Scènes

En Schaerer et en os

Nancy Jazz Pulsations – Chronique 4 – Lundi 15 octobre 2018, Théâtre de la Manufacture – Yakch’é Trio / Andreas Schaerer 4tet « A Novel Of Anomaly »


© Jacky Joannès

Les voyages forment la jeunesse, dit-on. Pour sa première incursion au Théâtre de la Manufacture, NJP 2018 s’est transformé en une sorte de « tour operator ». Le public n’a pas vraiment répondu à l’appel mais il en va ainsi dans ce festival qui faisait le plein à quelques hectomètres de là, au Chapiteau de la Pépinière. Préférons toutefois l’intimité d’un double périple…

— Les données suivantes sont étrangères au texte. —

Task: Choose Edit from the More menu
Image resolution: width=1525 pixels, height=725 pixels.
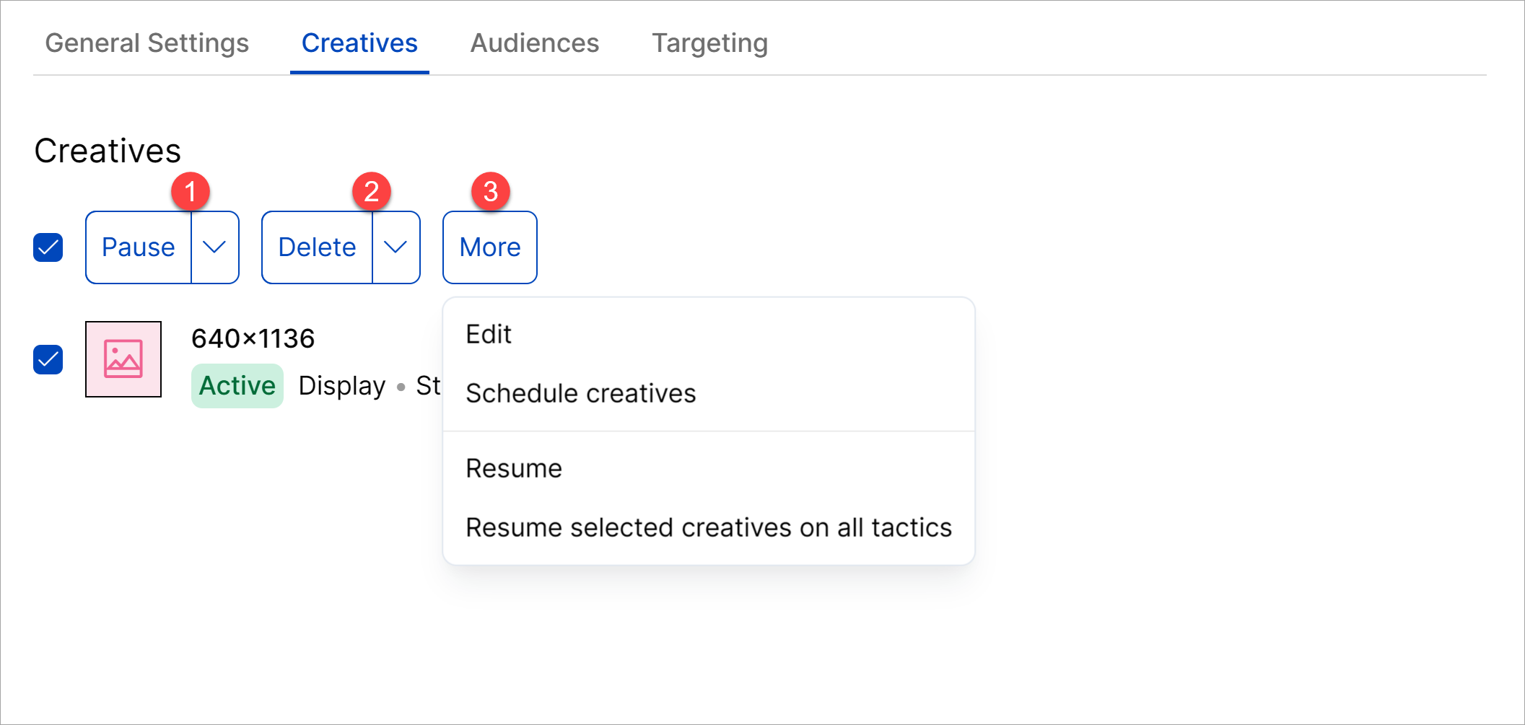Action: point(489,335)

Yakch’é Trio © Jacky Joannès

Pour un peu, je me serais cru plongé dans les années 60, au plus fort de la période dite baba cool. Bâtons d’encens, clochettes tibétaines, fumées joyeuses… Mais non, rien de tout cela en réalité, mes pensées divaguent car nous sommes bien en 2018 et le trio Yakch’é est composé de musiciens d’aujourd’hui. Pourtant, la ressemblance est frappante. Au départ né sous la forme d’un duo composé de la chanteuse Lily Young et du percussionniste Cyrille Lecoq, le groupe s’est adjoint les services d’un troisième larron en la personne du bassiste Franck Brua. Où sommes-nous ? Ailleurs, c’est certain : en Inde sans nul doute, en Chine, en Mongolie, en Australie aussi. Et ailleurs, dans un pays lointain et pacifié, là où on célèbre l’arbre de vie cosmique des Mayas… Les vocalises de Lily Young sont planantes, parfois accompagnées de son harmonium ou de son métallophone tandis que le hang (un instrument dont la création est récente, il n’es pas inutile de le rappeler) de Cyrille Lecoq colore l’ensemble de ses nuances discrètes frappées du bout des doigts ou de la paume de la main. Et pour signifier le voyage du côté des aborigènes d’Australie, le percussionniste souffle aussi dans un magnifique didgeridoo. C’est plutôt inattendu, et souvent recueilli. On pense parfois aux grandes heures du groupe Gong et des soupirs vocaux de Miquette Giraudy aux côtés de Daevid Allen. Les sièges rouges du Théâtre de la Manufacture sont peu garnis : qu’importe, le dépaysement est garanti…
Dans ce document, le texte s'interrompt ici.